### [EXCERPTED TEXT]
I think it's generally hot when a man dresses himself well and with class.


----------



## HDANGEL15 (Aug 6, 2011)

FishCharming said:


> maybe i'm just photogenic
> 
> but in all seriousness i weigh about 235 lbs which puts me at over fifty pounds overweight for my height. add that to my man tits which make many womens' blush with envy and you have my opinion of myself as a BHM.
> 
> and when i first came to dims i was about 285 so i think that would definitely classify me as a BHM!


*
photogenic...for sure.. :smitten: but i guess you are too shy to show any of this off...
as I have never seen evidence of man tits nor could i tell you have lost 50# in the last year and 1/2 as it seems to be on the dl

just my 2 cents *


----------



## Broadside (Aug 6, 2011)

Power and wealth are the only way to truly experience freedom. Otherwise, you're just a slave to the daily grind.

My size has always been, in one way or another, a point of pride. I was always brought up to help out people who were weaker or less able than myself. At 6'4" and a tremendous weight I guess I've always seen myself as the one who had to take charge to make things right.

This mentality has afforded me opportunities and a place in life that currently affords me pleasures I never take for granted. I love being able to hop a train to NYC and stay out till 4am eating, drinking, and drinking, and drinking, and drinking with my friends. Throwing around money from time to time and laughing as I take care of a bill. On the other end of it, I also like being able to sit on my awesome leather chair/throne, and contemplate whatever it is I would like for dinner and, God willing, be able to afford it.

Records drawn from a data source:
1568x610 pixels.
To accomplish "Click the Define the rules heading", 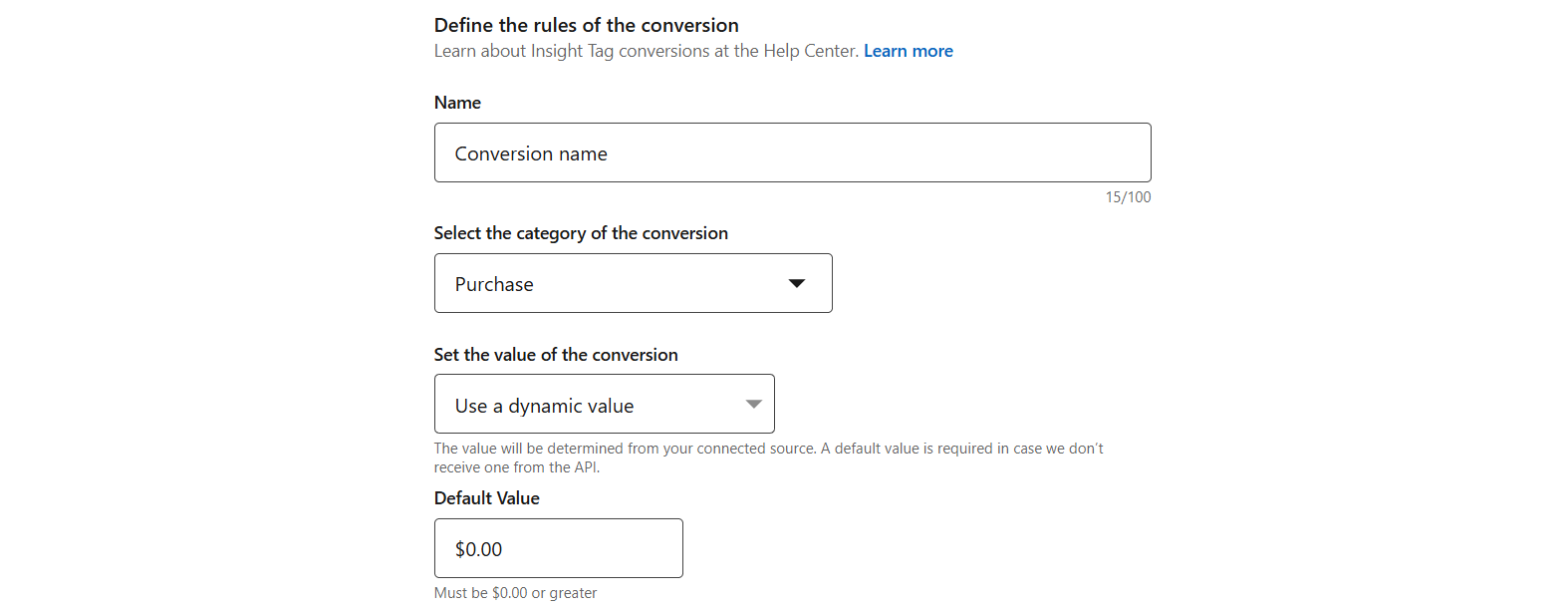I will [x=586, y=25].
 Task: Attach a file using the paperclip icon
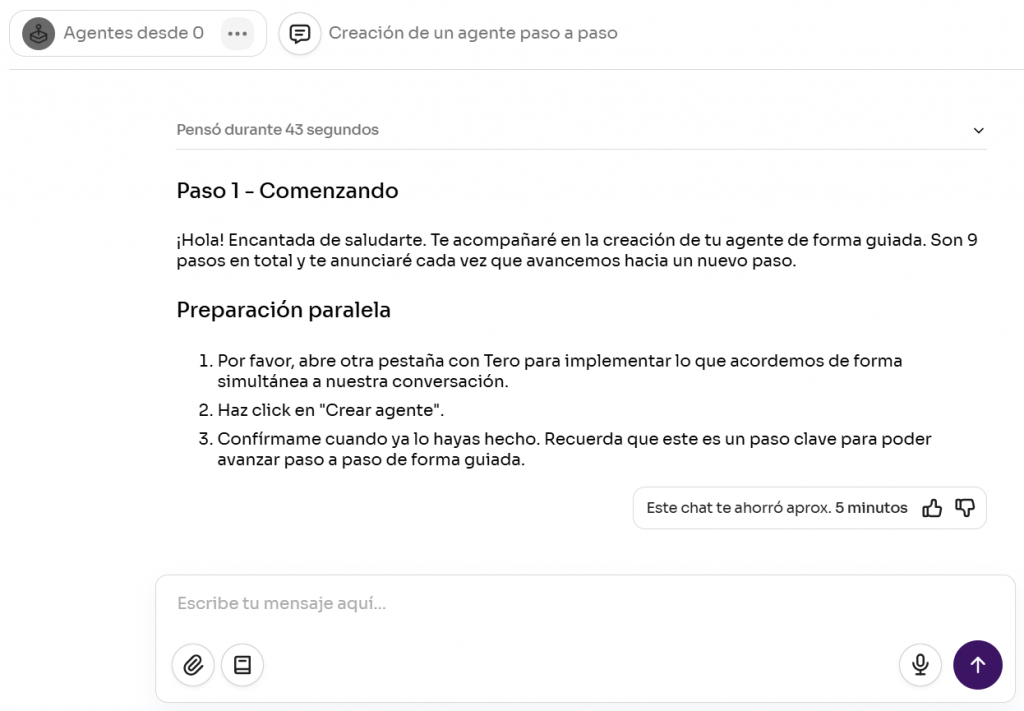click(193, 665)
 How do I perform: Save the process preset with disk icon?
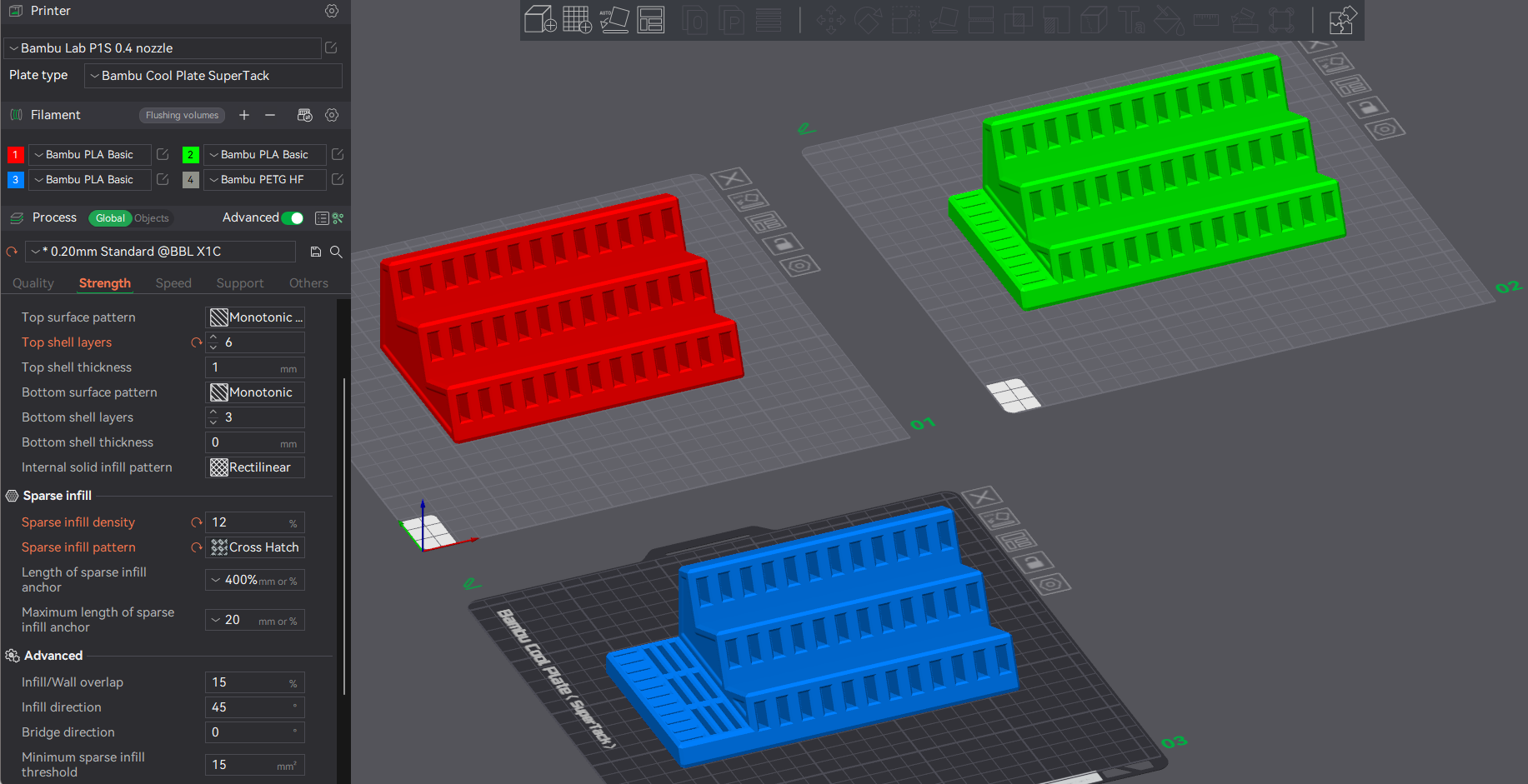coord(316,252)
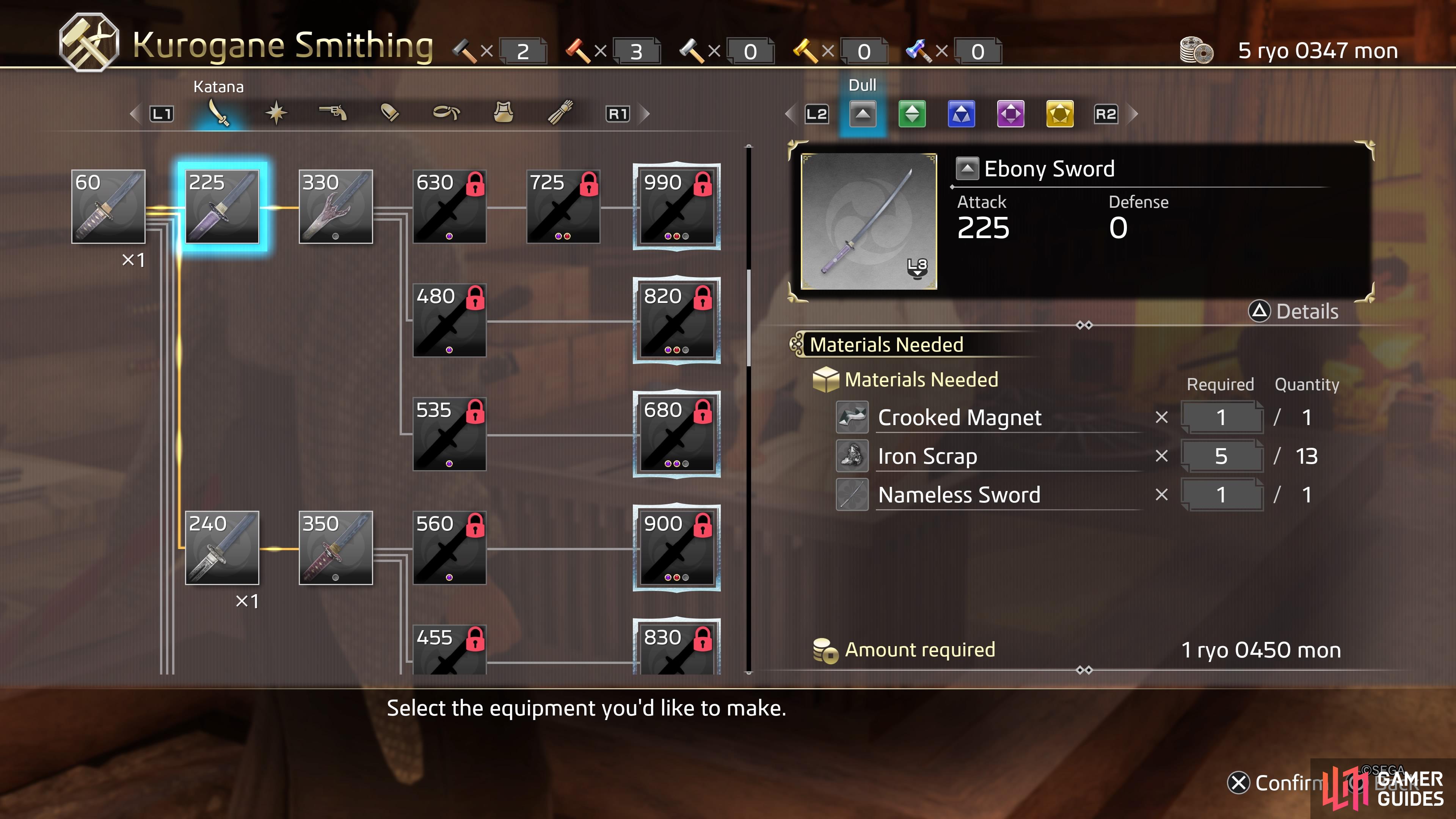The height and width of the screenshot is (819, 1456).
Task: Select the Dull rarity tab
Action: click(x=863, y=114)
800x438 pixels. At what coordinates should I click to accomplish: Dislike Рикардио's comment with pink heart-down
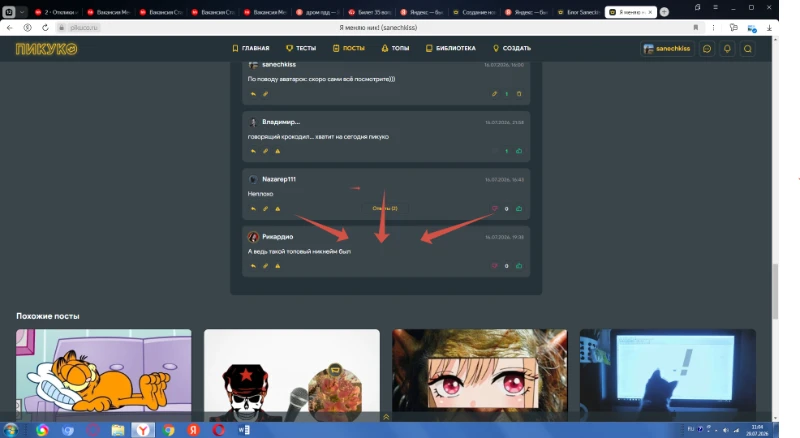click(494, 266)
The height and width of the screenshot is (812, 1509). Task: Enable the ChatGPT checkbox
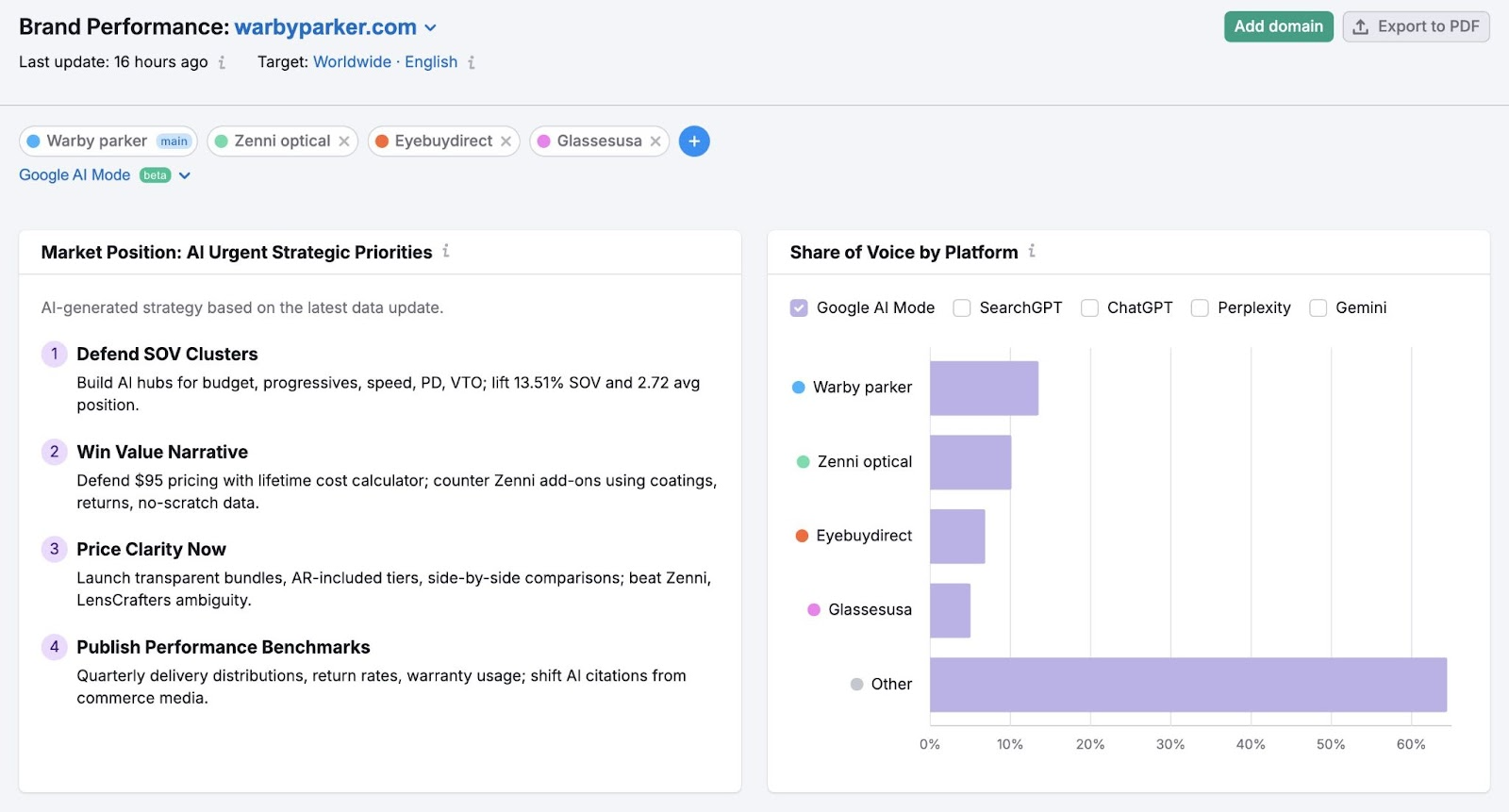[1089, 308]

### [EXERCISE INSTRUCTIONS]
[1] Duplicate the passage of the forum thread that begins at the words "## HDANGEL15 (Aug" and stops after the words "of this off...".
[2] Please add 9 to every coordinate in the answers and write out the entries again, requests included, starting at the line of the entries that has "The height and width of the screenshot is (812, 1509)." and stopping after the last of the entries. Give only those lines, and leave the pictures out.
These entries are unrelated to the forum thread.

### [FINAL RESULTS]
[1]
## HDANGEL15 (Aug 6, 2011)

FishCharming said:


> maybe i'm just photogenic
> 
> but in all seriousness i weigh about 235 lbs which puts me at over fifty pounds overweight for my height. add that to my man tits which make many womens' blush with envy and you have my opinion of myself as a BHM.
> 
> and when i first came to dims i was about 285 so i think that would definitely classify me as a BHM!


*
photogenic...for sure.. :smitten: but i guess you are too shy to show any of this off...

[2]
The height and width of the screenshot is (812, 1509). Task: Enable the ChatGPT checkbox
[1098, 317]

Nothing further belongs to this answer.